Extract to read -

━━━━━━━━━━

Illiberal Racisms, Extremism and the Discursive Reconstruction of the Far Right
An excerpt from Reactionary Democracy: How Racism and the Populist Far Right Became Mainstream by Aurelien Mondon and Aaron Winter.
In western societies, it is commonly thought that the defeat of Nazism and segregationist Jim Crow laws, together with the end of colonialism and passing of the Civil Rights Act, signalled the defeat of racism. These events are thought to represent the victory of the new, post-war or post–civil rights egalitarian liberal order, which would eventually inform the so-called post-racial narrative that emerged decisively with the end of Apartheid and Nelson Mandela’s election victory in 1994, and culminated with Barack Obama’s in 2008. Both were powerful symbols, as they became leaders of countries with long and notorious histories of racism. On the day after Obama’s election, Richard Cohen wrote in the Washington Post: ‘It is not just that [Obama] is post-racial; so is the nation he is generationally primed to lead.’ Cohen quoted former president Lyndon B. Johnson, who had overseen the passing of the Civil Rights Act, declaring: ‘My fellow Americans, we have overcome.’ In an iconic editorial cartoon, Riber Hansson showed Obama walking up to the White House past a downcast Klansman leaning on his cross, a pile of spent matches at his feet.1 The idea that the United States had overcome racism with the election of Obama was not surprising, as the phenomenon remained deeply misunderstood. According to Eduardo Bonilla-Silva and Victor Ray, most mainstream social analysis, and most Americans themselves, view racism as ‘individual-level animosity or hatred towards people of colour’, associated primarily with its most explicit historical manifestations and representations, such as ‘Archie Bunker-type rhetoric, Klan rallies or overt racial behaviour like hanging a noose from a tree’.2 This is similar to what Alana Lentin terms ‘frozen racism’. According to Lentin,
Frozen racism serves its concomitant motility because, by freezing so-called ‘real racism’ in historical time, we allow discrimination and abuse to continue polyvalently under the guise of purportedly postracial arguments about cultural incompatibility, secularism versus religion, or sovereignty and security.3
The situation is similar in Europe, where Nazism and fascism are frequently referenced as a stain on its history, but also as part of a story of overcoming and defeating racism and hate. Of course, manifestations of crude racism remain a reality in the post-war and post–civil rights eras, but they are usually constructed as a remnant of the old order or a return of the repressed, out of time and out of line with the contemporary liberal order and consensus. As such, they are often used as examples of what is right and wrong, what we had in the bad old days, and what we should be grateful for in imperfect but ultimately post-racial times. This was the case, at least, until the most recent resurgence and manifestation of illiberal trends. We argue that it is precisely this liberal narrative which frames our times, constructing racism as illiberal, tied essentially to the past and extreme right. It is constructed as antithetical to our contemporary liberal-democratic politics, and thus as concealing more acceptable and coded articulations of racism, central to the liberal system. The term ‘articulation’ is used here to highlight not simply how these are types of racism, but the ways in which they act together and are expressed in society. However, before turning our attention to liberal racism, it is essential that we first examine the way illiberal racism has come to be posited as the continuation of traditional forms of racism, limiting our understanding of racist practice to exceptional and outdated modes of politics, beliefs and social relations. Again, this is not to deny the historical and contemporary threat of the extreme right; but it is important to examine how it is often used to deny and diminish the significance of less overt, more deeply embedded systemic racisms.

━━━━━━━━━━

Recorded data -
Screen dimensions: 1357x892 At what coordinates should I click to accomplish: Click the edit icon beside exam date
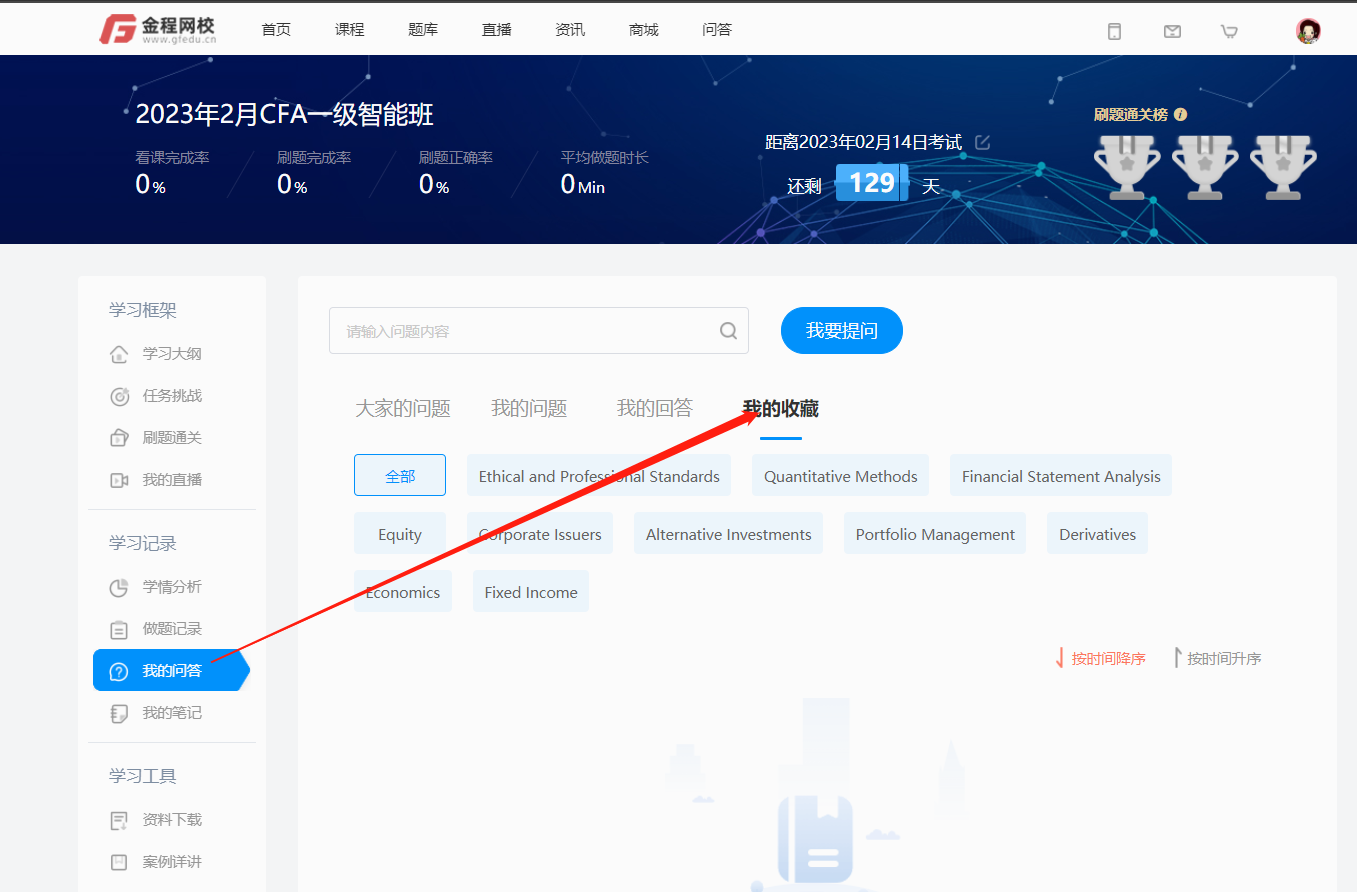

━━━━━━━━━━

Brief - Reproduce the passage of the excerpt on racism and the far right that runs from "Illiberal Racisms, Extremism" up to and including "and Aaron Winter.".

Solution to the exercise -
Illiberal Racisms, Extremism and the Discursive Reconstruction of the Far Right
An excerpt from Reactionary Democracy: How Racism and the Populist Far Right Became Mainstream by Aurelien Mondon and Aaron Winter.